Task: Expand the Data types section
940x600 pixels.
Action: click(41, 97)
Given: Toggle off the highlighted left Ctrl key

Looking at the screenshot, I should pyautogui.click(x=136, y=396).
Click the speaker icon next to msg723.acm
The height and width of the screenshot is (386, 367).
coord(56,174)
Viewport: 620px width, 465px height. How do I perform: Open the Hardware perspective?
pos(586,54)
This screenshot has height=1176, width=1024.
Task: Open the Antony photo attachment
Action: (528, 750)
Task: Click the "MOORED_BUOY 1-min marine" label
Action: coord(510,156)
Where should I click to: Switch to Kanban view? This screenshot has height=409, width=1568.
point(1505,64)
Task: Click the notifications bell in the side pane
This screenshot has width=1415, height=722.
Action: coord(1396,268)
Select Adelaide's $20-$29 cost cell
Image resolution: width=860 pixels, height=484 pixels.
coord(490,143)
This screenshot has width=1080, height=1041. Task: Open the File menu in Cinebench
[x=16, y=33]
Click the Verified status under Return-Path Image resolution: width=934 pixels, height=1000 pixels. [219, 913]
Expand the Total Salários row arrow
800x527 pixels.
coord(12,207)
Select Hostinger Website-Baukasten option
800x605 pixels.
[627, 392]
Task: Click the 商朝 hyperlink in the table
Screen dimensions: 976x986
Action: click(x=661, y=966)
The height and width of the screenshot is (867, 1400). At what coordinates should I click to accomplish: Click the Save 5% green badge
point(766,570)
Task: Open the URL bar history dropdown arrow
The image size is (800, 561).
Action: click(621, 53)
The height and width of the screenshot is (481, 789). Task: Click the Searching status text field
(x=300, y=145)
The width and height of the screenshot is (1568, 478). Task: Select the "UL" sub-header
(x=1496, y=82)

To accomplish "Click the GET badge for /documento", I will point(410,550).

Directions for this task
Transcribe the whole listing exactly.

Response to the exercise
Task: Expand the Data types section
940x600 pixels.
Action: click(41, 97)
Given: Toggle off the highlighted left Ctrl key

Looking at the screenshot, I should pyautogui.click(x=136, y=396).
Click the speaker icon next to msg723.acm
The height and width of the screenshot is (386, 367).
coord(56,174)
Viewport: 620px width, 465px height. How do I perform: Open the Hardware perspective?
pos(586,54)
This screenshot has height=1176, width=1024.
Task: Open the Antony photo attachment
Action: (528, 750)
Task: Click the "MOORED_BUOY 1-min marine" label
Action: coord(510,156)
Where should I click to: Switch to Kanban view? This screenshot has height=409, width=1568.
point(1505,64)
Task: Click the notifications bell in the side pane
This screenshot has width=1415, height=722.
Action: coord(1396,268)
Select Adelaide's $20-$29 cost cell
Image resolution: width=860 pixels, height=484 pixels.
coord(490,143)
This screenshot has width=1080, height=1041. Task: Open the File menu in Cinebench
[x=16, y=33]
Click the Verified status under Return-Path Image resolution: width=934 pixels, height=1000 pixels. [219, 913]
Expand the Total Salários row arrow
800x527 pixels.
coord(12,207)
Select Hostinger Website-Baukasten option
800x605 pixels.
[627, 392]
Task: Click the 商朝 hyperlink in the table
Screen dimensions: 976x986
Action: click(x=661, y=966)
The height and width of the screenshot is (867, 1400). At what coordinates should I click to accomplish: Click the Save 5% green badge
point(766,570)
Task: Open the URL bar history dropdown arrow
The image size is (800, 561).
Action: click(621, 53)
The height and width of the screenshot is (481, 789). Task: Click the Searching status text field
(x=300, y=145)
The width and height of the screenshot is (1568, 478). Task: Select the "UL" sub-header
(x=1496, y=82)

To accomplish "Click the GET badge for /documento", I will point(410,550).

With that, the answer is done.